However, imagine the relationship you have with the world. You will sit there, with immense power, deliverable from an immense naval capacity, from homeland bases equipped with projectiles able to destroy anywhere in earth in much less than an hour after the decision is made, and from strategic bases able to deliver low blast high yield tactical nuclear weapons on the heads of any locally resurgent enemy.

You would have no relationship with the struggling governments of those regions. Yes, they would hate and fear such as the Muslin death-cults, the Taliban, etc, yet all you offer for your 'partners' is the reality of your comfortable dis-engagement, their eternal misery, and the prospect of a significant part of their territory being turned into a charnel house at a moment's notice.

Since 1945 America has been able to tie the world up in a web of obviously mutually beneficial economic, cultural, social and political relationships. All have benefited.

Sit in your castle and lob large lumps of stone onto the heads of the cottage dwellers all around, and you will be surprised at how little they will want to know you.

Add to this the uncomfortable reality that you can never effectively subdue from the air - to smash powerful local opposition you must BE THERE. If you are not there, gathering your gigantic military power on the way but only threatening devastation from afar, then you absolutely guarantee that the opposition to you will be total.

Why? Because you no longer offer the world anything at all.

HUBRIS

There is no conceivable condition where any level of potential force will subdue an enraged world. You can dream of such a thing; but you cannot ever achieve it. At least not by leaving the rest of the world alive.

There are now in existence weapons that can utterly destroy all mammalian life and leave the physical infrastructure completely intact. This is new. It does allow for new thinking but imagine the reality the thinking must accept.

If a large region of the world moved to a state where its population entirely opposes you, then you will cause chaos there by attacking it, and that will force others not into your orbit, but away from you (visa Kim in North Korea after your actions in Libya and Iraq).

You will not be able to dissuade others from opposing you unless you act with a new power and force. You will, for this new and truly Imperial global posture to work, have to utterly destroy a region - perhaps a number of regions - to ensure that all others comprehend the risk of disengagement with you is one of total annihilation. The widespread use of neutron bombs - tactically sized ones - is the cornerstone of this new thinking as described in this article.

This allows you now to control events on the ground entirely from the air.

And how have you done this? By ensuring that from the moment the air bursts happen and henceforth, there are NO events on the ground of any kind. All life there dies in hours. Then Pax Americana reigns.

The following day, of course, you have no friends anywhere. You have vassals. The American dream becomes the American nightmare.

LESSON  1 Hide behind a wall of death, and do not use it, and the world will get on with its business without you.

LESSON  2 Use the weaponry and you have no relationship with the world.
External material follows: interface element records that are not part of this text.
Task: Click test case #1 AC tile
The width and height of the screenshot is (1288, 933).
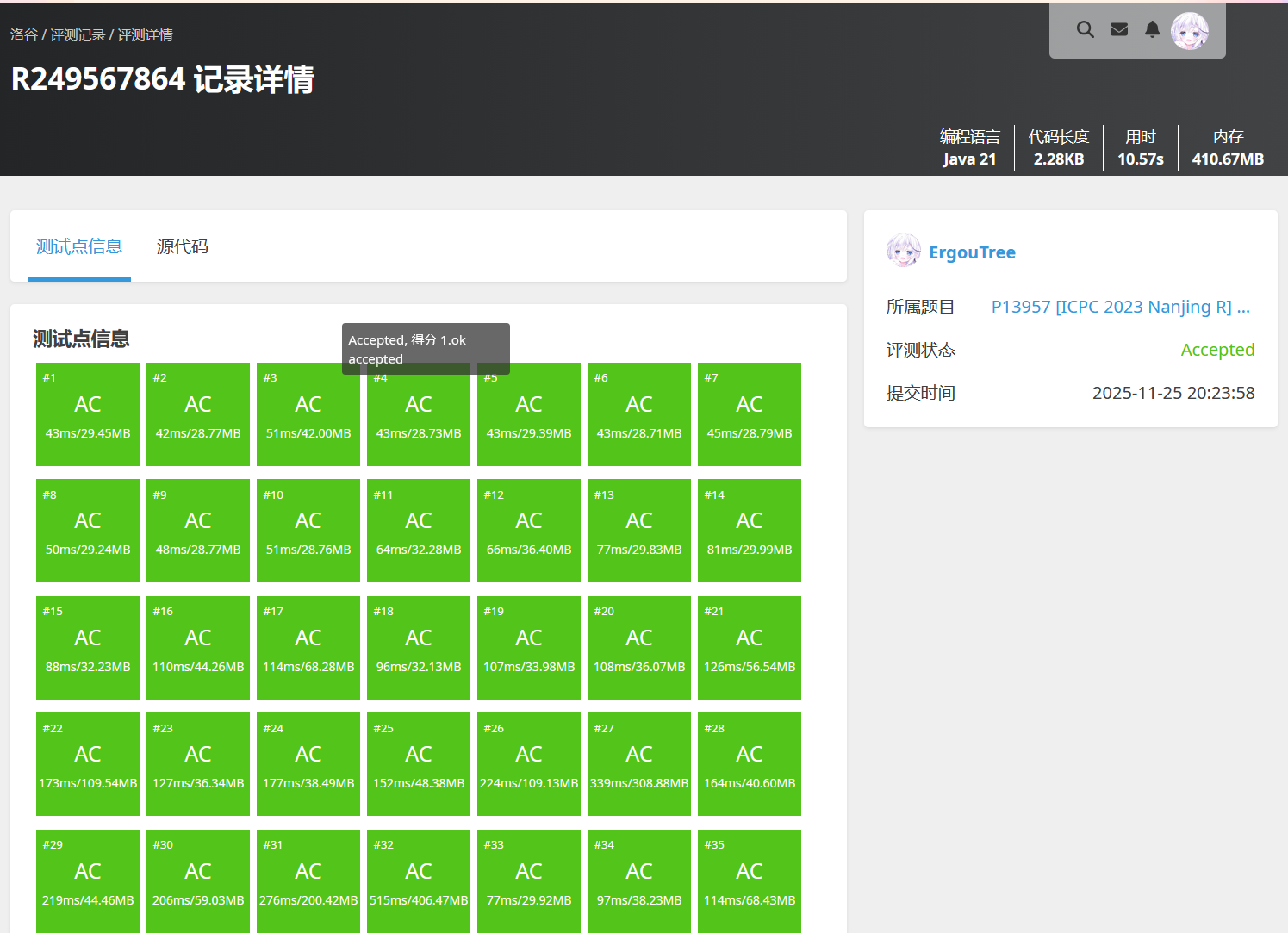Action: pos(88,414)
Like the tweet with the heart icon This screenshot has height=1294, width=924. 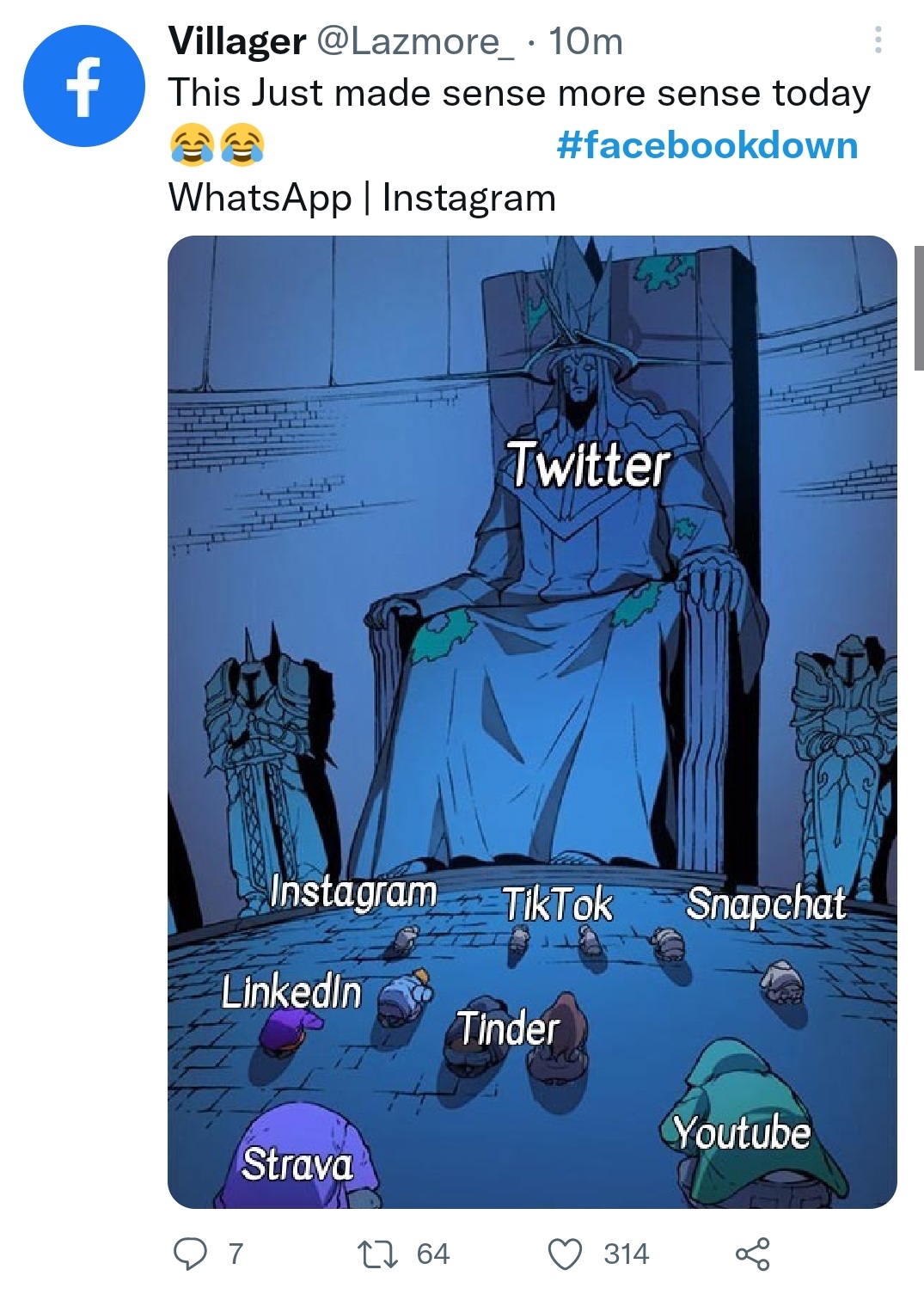pos(565,1254)
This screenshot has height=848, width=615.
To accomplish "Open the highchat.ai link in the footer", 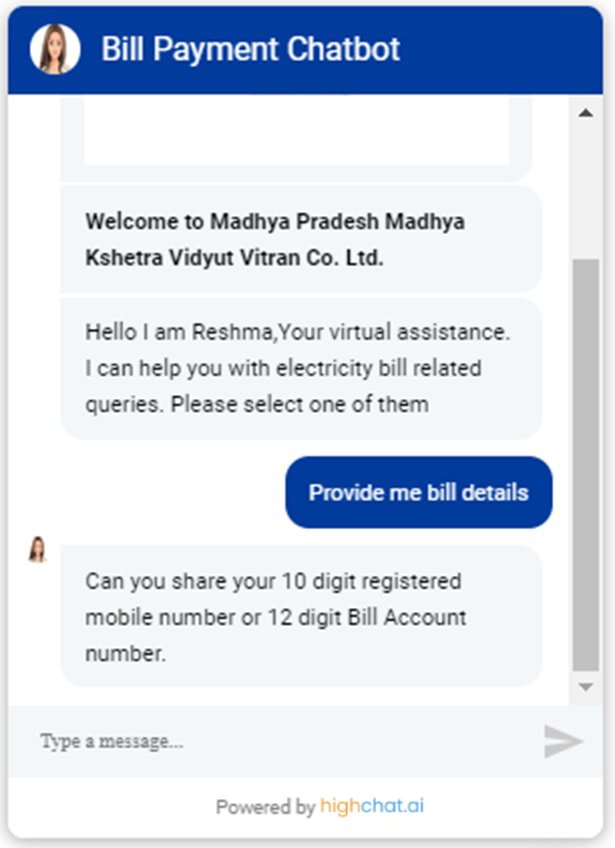I will (372, 806).
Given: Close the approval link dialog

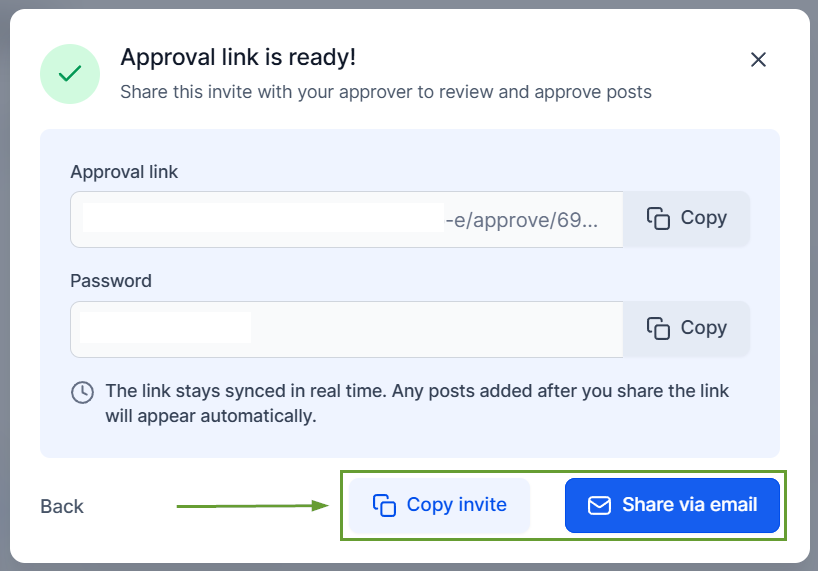Looking at the screenshot, I should 758,60.
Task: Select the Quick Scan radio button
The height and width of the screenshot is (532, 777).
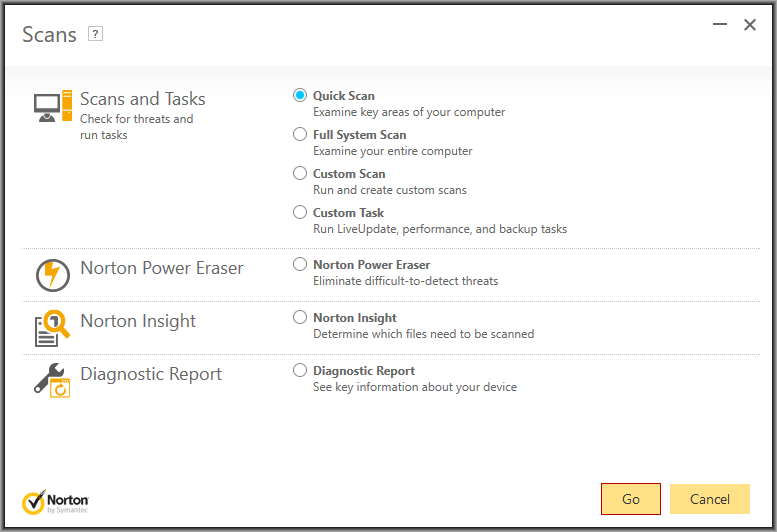Action: tap(300, 95)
And it WILL arm itself and one day do to you what you have done to it.

As for China, it is not a passive regional power. It is what it can become, as it grows and grows. In the 16th century, Britain was a little island in thrall to the Holy Roman Emperor, run by brutish warlords. It grew and grew and grew. And as a baby grows to an adult it became another thing. It is doing the same now but in reverse and very quickly indeed. 
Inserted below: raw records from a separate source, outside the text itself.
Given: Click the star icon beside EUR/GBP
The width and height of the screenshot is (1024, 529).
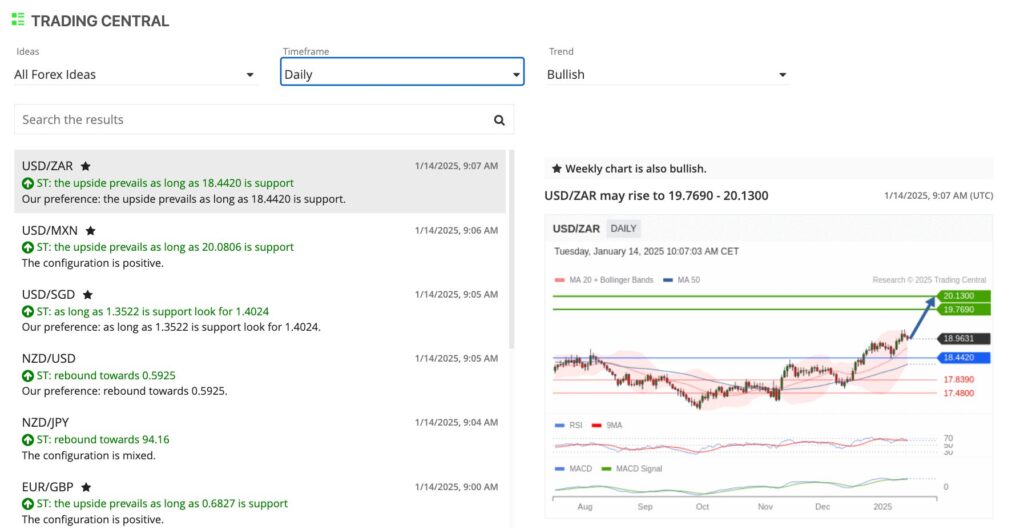Looking at the screenshot, I should [87, 487].
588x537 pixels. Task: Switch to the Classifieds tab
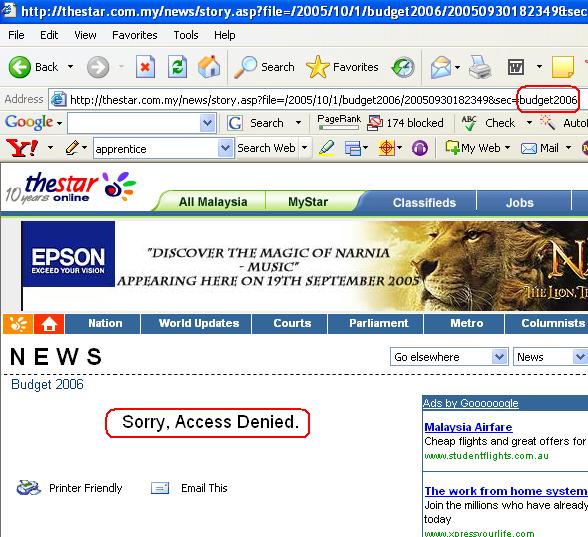[x=424, y=202]
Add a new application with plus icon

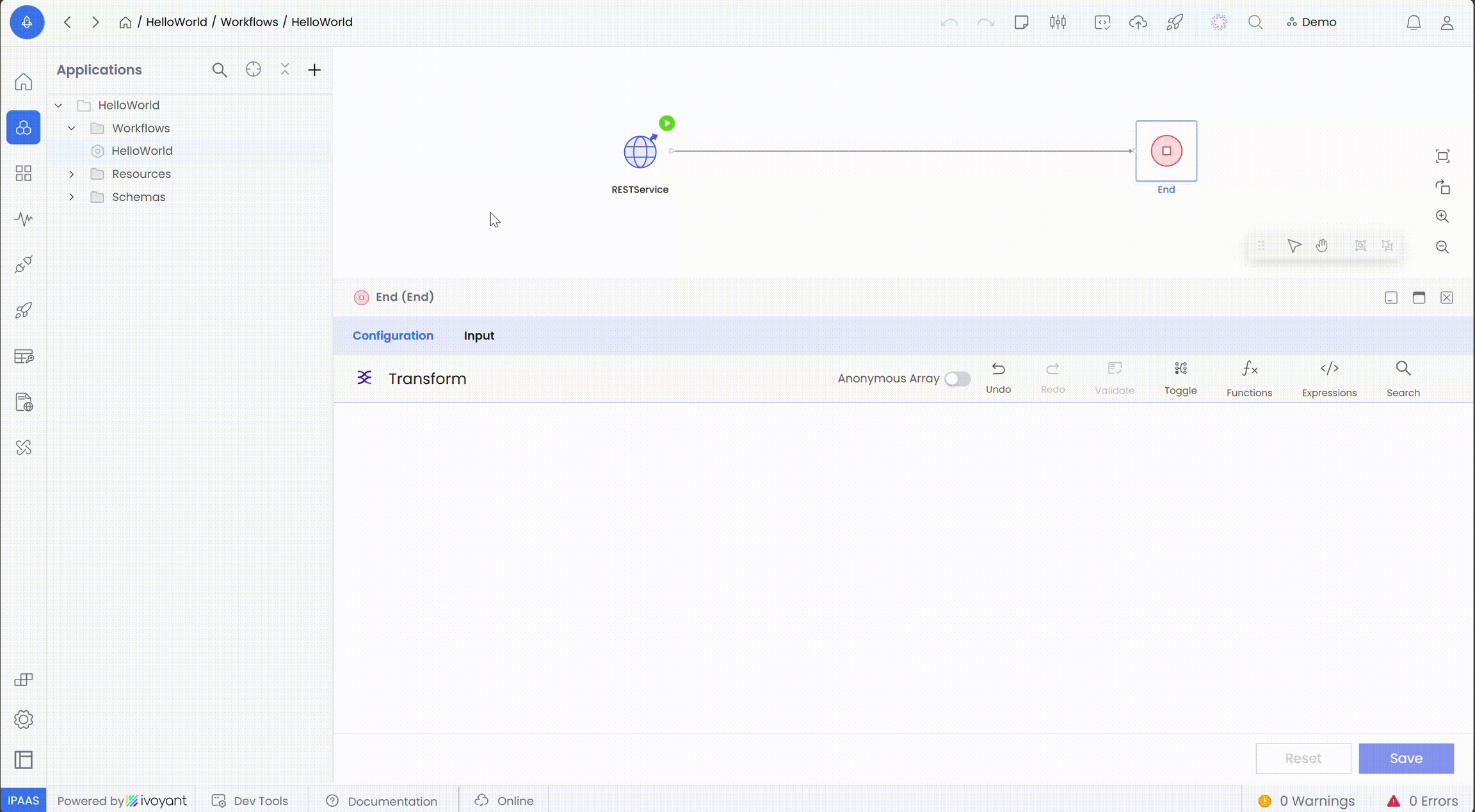pyautogui.click(x=314, y=70)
The Chinese and Japans are, and they know it, the most intelligent people on earth. China has your population plus 1000,000,000 people. OF COURSE it will become an immense power. With no dysfunctional effete 18th century romanticism, it will deploy it forces and be willing to lose enormous numbers to defeat the West - you in effect - if the prize is big enough. IN a century, if you hem it in, then the prize will certainly be big enough.

This article is a reflection of all that is wrong. (President Jimmy) Carter said, at the end of his term, that America needs to become a humble partner nation. No arrogance, no excess, no violence, no destructiveness on a whim.
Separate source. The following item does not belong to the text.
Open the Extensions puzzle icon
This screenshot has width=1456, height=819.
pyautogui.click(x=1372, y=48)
 And the response to this in America? Hatred and contempt. Yet he was correct. If America really wants to maintain its influence, protect its life, be loved as well as respected, then it must become the secular reflection of Christianity. That religion captured hearts by the offering of a weak, defenseless God, who was willing to destroy part of himself for the recovery - the redemption - of his creation.

To willingly suffer and die for others. Moral heroism is an overwhelming force. Nothing can stand against it.

If you are loved and admired for sharing the way you deploy your wealth, together with rational kindness then you will hold sway in the hearts of people. That is your insurance policy.

Not tactical neutron bombs, rail guns and hyper-sonic delivery systems. You cannot do any of that good stuff by hiding and periodically slaughtering. Neutron bombs are the things, together with digital control systems that give you a dangerous illusion.

You cannot be as free of the rest of us as you wish to be. And you are not as powerful as the article suggests you are.

Your only chance of long term success is to become responsible, slow to act, possessed of immense material power yet rational in your use of those assets, and morally upright.

The conundrum is the same as we had in India. We had military force but only when we used it at Amritsar did we lose all authority.

As a preference I much prefer the American to other powers. It is the place I really care for 
most, and yet am debarred from living in. But the cold reality is that other great powers will appear. You will become weaker. 

And an article that comes from out of Star Trek and the ghost of the Rand Corporation reflects hubristic ego, not reality. It is Trumpian, not Christian.